Publié le par Boyer Jakline

Les commentaires sont nombreux. Politologues, éditorialistes y vont de leur analyse.

Depuis un certain temps déjà, lors de nos discussions, certains de mes amis comparaient l'Union européenne à l'URSS, très centralisée, bureaucratique, loin des aspirations des peuples.

Sous entendu, prédisant la même fin.

Les experts aujourd'hui s'entendent sur quelques aspects: l'Angleterre joue un rôle particulier dans l'ensemble européen. Allié privilégié des États-Unis, la visite du président américain pour peser sur la campagne en témoigne, en même temps qu'elle a fait un flop, elle est la plus exigeante sur la politique de sanctions vis à vis de la Russie. La plus libérale aussi, elle a pesé toujours dans le sens de la déréglementation. La City est la première place boursière d'Europe et le premier paradis fiscal.

Cela ne signifie pas que l'attitude à l'égard de la Russie va évoluer positivement. l'OTAN peut au contraire justifier d'autant plus sa présence dans une Europe affaiblie par ce départ. Cette présence accrue de l'organisation militaire au plus près de ses frontières avec une sophistication poussée de l'armement nucléaire inquiète beaucoup à Moscou qui alerte les pays européens sur les risques réels de dérapage sur le continent. La Pologne est prête à être le bras armé de l'OTAN.

La Russie n'a pas intérêt à avoir un partenaire européen affaibli. Or le départ du Royaume Uni est un affaiblissement.

Mais sur les causes de la victoire du Brexit, outre la question migratoire, certains analystes pointent la mondialisation en cours, ses " gagnants" , ses "perdants". L'homme local contre l'homme global commente un blogueur.

L'agriculteur anglais n'aime pas que l'Europe l'empêche de cultiver, idem pour le pêcheur que la politique des quotas met au chômage..

Puis ces nouveaux européens, baltes, polonais, prêts à travailler à très bas salaire font une concurrence déloyale .

À la radio " Écho de Moscou ", Youlia Latynina, journaliste, essayiste, romancière, dans son émission hebdomadaire Code d'accès, développe une analyse protéiforme dont je ne retiendrai que les éléments originaux.

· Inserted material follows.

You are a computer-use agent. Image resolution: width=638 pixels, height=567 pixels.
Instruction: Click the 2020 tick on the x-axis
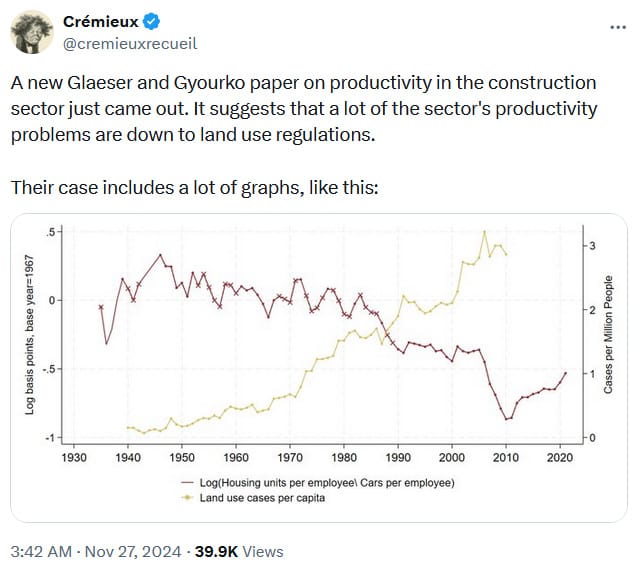coord(560,457)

Pour elle, le résultat de ce référendum est une insurrection, comme toujours se produisent des insurrections des peuples face aux élites. Les élites calculent combien elles vont perdre. Cela ne se termine pas forcément bien. Cela produit souvent l'éclatement de territoires nationaux et l'Union européenne préfère avoir affaire à la Catalogne, au Pays Basque, qu'à l'Espagne. À l'Écosse et l'Irlande qu'au Royaume uni. Voir comment elle a intégré tous les petits états à l'est de l'Europe pour son plus grand profit.

Autre problème: les insurrections sont contagieuses. Ça commence au Nord, le Sud peut suivre.

Elle souligne à son tour que les règlements de l'Union européenne sont aussi pesants que ceux de l'URSS et la quitter est aussi difficile que quitter l'URSS pour une république soviétique.